Here are some of the most important qualities you need to succeed as a social worker.
Social work can be mentally, physically and emotionally draining. You will work with society’s most vulnerable people, and encounter issues such as alcoholism, physical abuse, sexual abuse, physical disabilities, learning disabilities, poverty, deprivation, drug addiction and mental illness on a daily basis.
It’s important to be strong when faced with all the above. Things may not go to plan, your workload may become stressful and particular cases can be very upsetting. Consequently, the ability to keep going and remain positive in the face of all these challenges is something all social workers need.
Fundamentally, social work is about caring for others. Yet as a social worker, you need to go beyond caring – you need to empathise with service users, often in incredibly difficult circumstances.
To many, your presence is a sign that something in their lives has gone wrong, and this can be very distressing. As such, being able to put yourself in a service user’s shoes and understand their hopes, fears and concerns is crucial to good practice.
With a full caseload to manage, meetings to attend, paperwork to complete and service users to visit, there will be lots of demands on your time. That’s not to mention the everyday risk of emergencies to attend to which may throw your plans out of the window. Keeping on top of your workload while tackling other tasks is hard, so you need to be prepared if you’re going to manage it.
In situations like this, you need to be able to stay organised, juggle multiple priorities and cope with changing plans. Your work will rarely fit into neat boxes, so being able to adapt in a fast-moving environment is very important.

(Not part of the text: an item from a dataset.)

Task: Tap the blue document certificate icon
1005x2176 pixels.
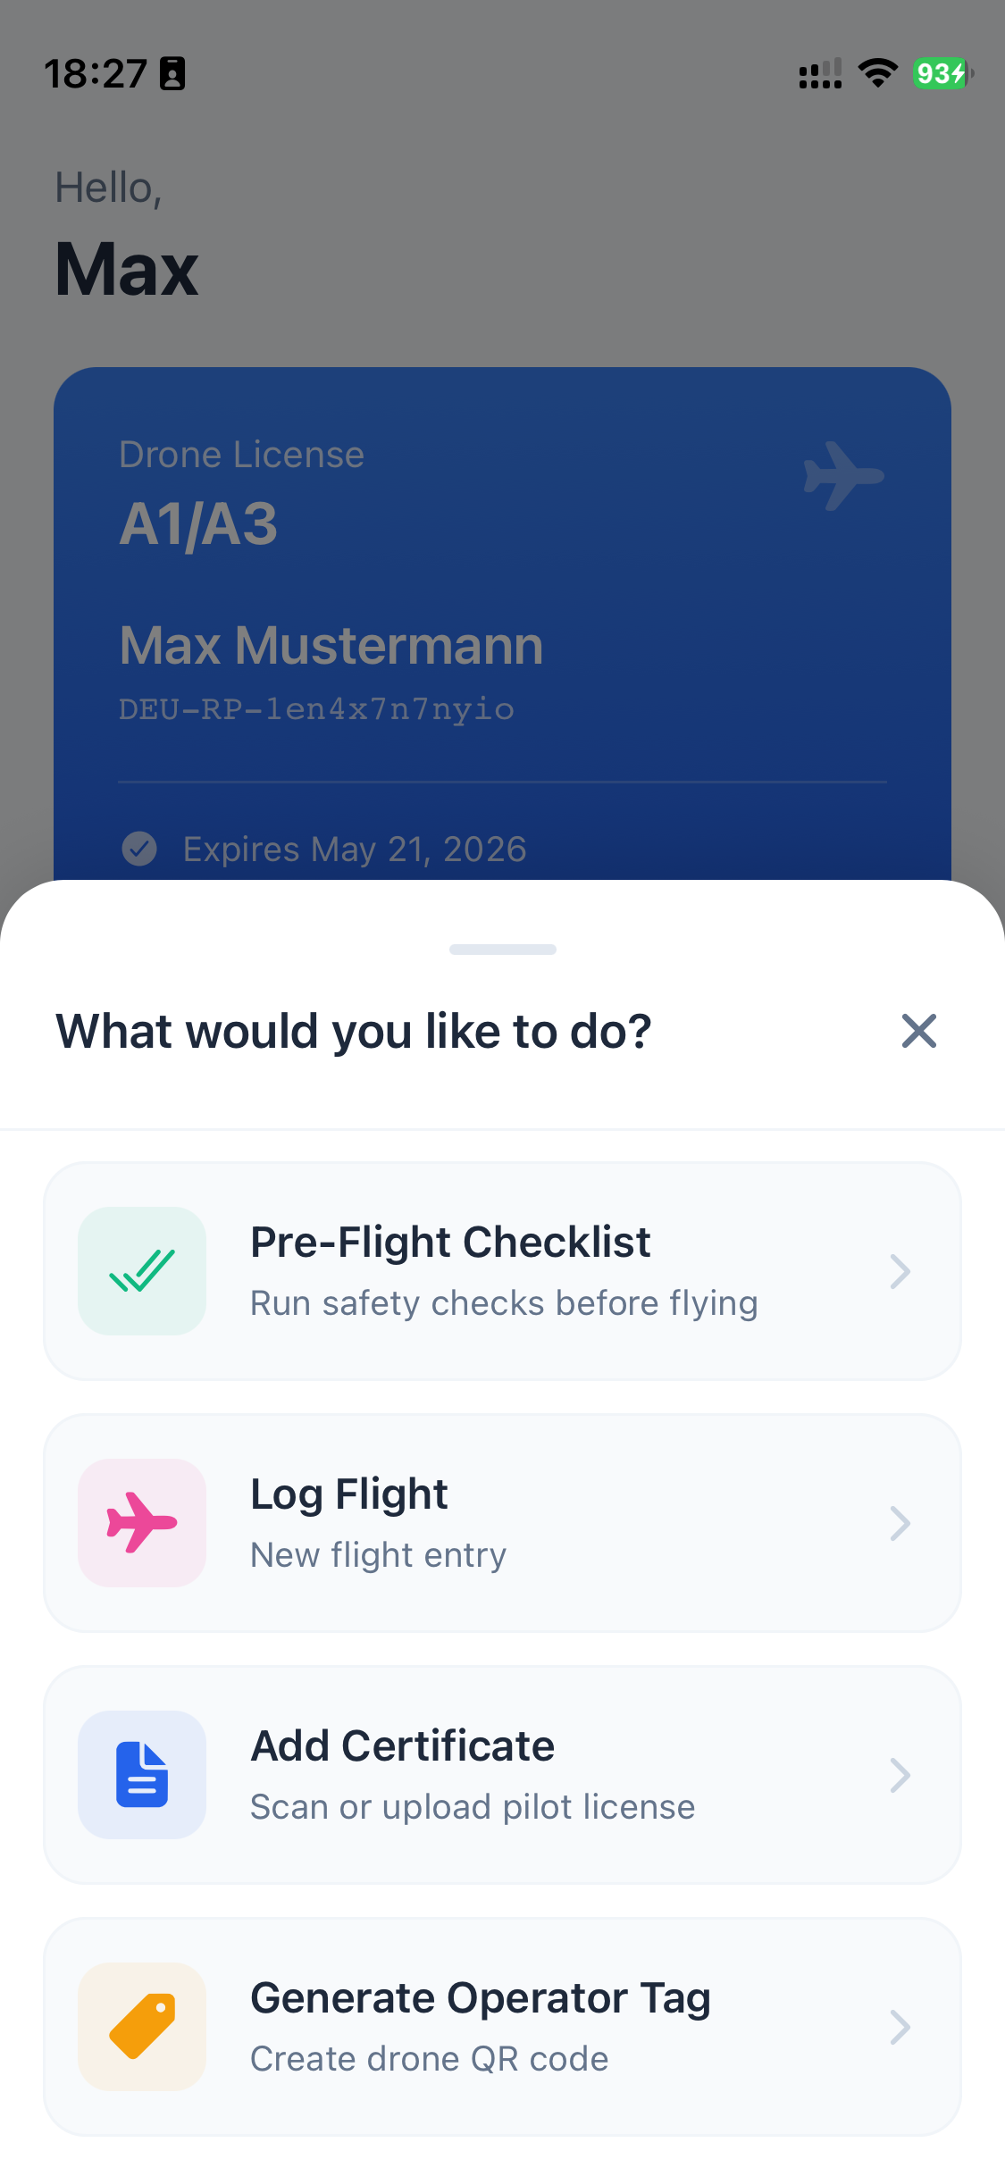Action: 142,1775
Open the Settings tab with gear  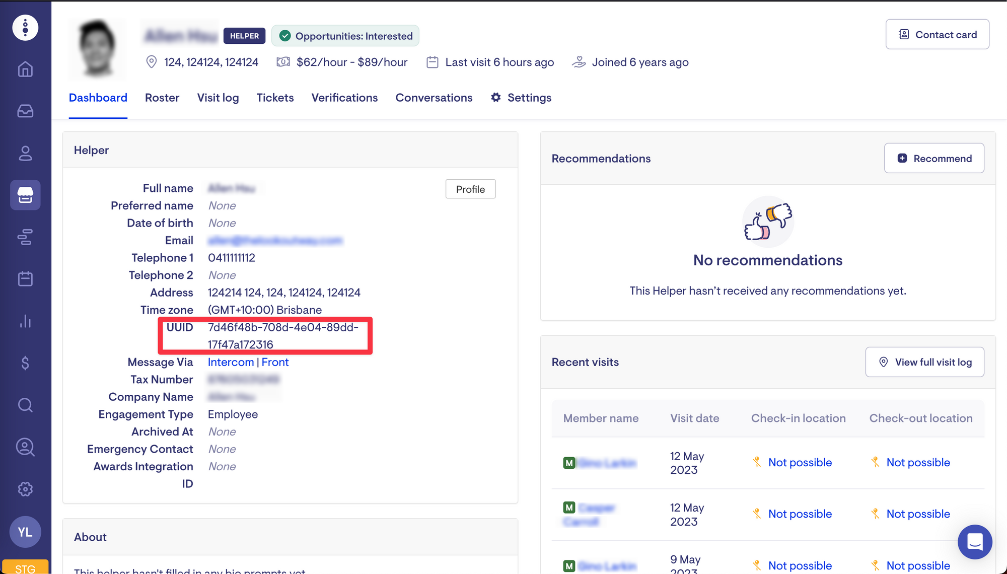coord(522,98)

As a social worker, the decisions you make can have major repercussions for other people’s lives. This is not a responsibility to be taken lightly, and can lead to situations where emotions run high for both you and the service user.

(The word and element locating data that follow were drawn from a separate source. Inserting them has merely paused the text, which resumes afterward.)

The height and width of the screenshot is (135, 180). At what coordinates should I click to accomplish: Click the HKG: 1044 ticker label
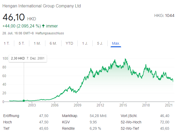click(x=164, y=16)
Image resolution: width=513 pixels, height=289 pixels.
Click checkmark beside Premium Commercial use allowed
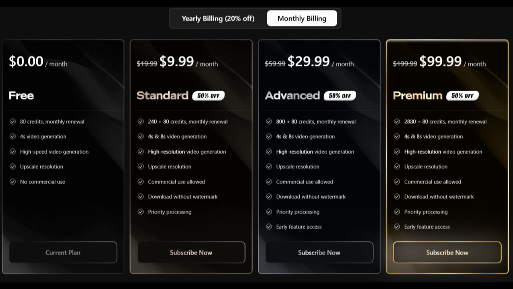pos(397,182)
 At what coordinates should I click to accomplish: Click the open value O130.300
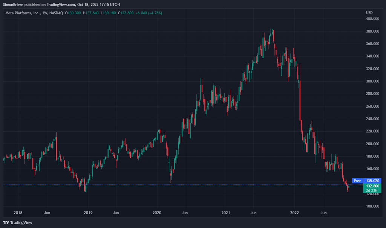pos(73,13)
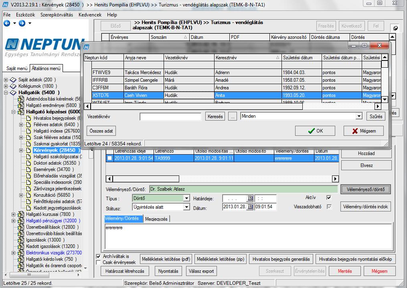The height and width of the screenshot is (288, 407).
Task: Click the Kérvények page icon in tree
Action: [28, 150]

Social work is a very involving profession, but finding the best course of action often involves taking a step back and making a less emotional, more measured decision. While it isn’t always possible to be truly objective, a healthy degree of detachment will allow you to see the bigger picture.
Many service users may be reluctant to share their experiences with you, or talk about their situation. Some may be instinctively mistrustful of social workers. This can make it difficult to build the level of trust needed for them to engage and speak openly with you.
You need to be able to meaningfully interact with service users, and establish trusting, respectful relationships. Building this level of understanding is a slow process that requires patience. It could take months – or even longer – and setbacks may well happen, but you need to be able to stay the course.
Social workers interact with people from all walks of life, and great communication skills are essential. Your day could involve writing a report, taking part in a team meeting, calling another agency and a family visit. The ability to adapt and make yourself understood regardless of audience or circumstances is therefore extremely important.
You may also need to explore and develop other communication methods with service users. Some may have sensory impairments or learning disabilities, and may not be able to communicate in traditional ways. Being able to tackle this will help you build relationships in otherwise difficult circumstances.
As a social worker, you need to be able to ask difficult questions, talk about sensitive topics, and deliver needs which might be hard to hear. This requires a good deal of tact and diplomacy.
Although your decisions may be made with the best intentions, it will be hard to keep all parties happy. Delivering your message carefully and sensitively can help make it easier for a service user or their family to understand and accept.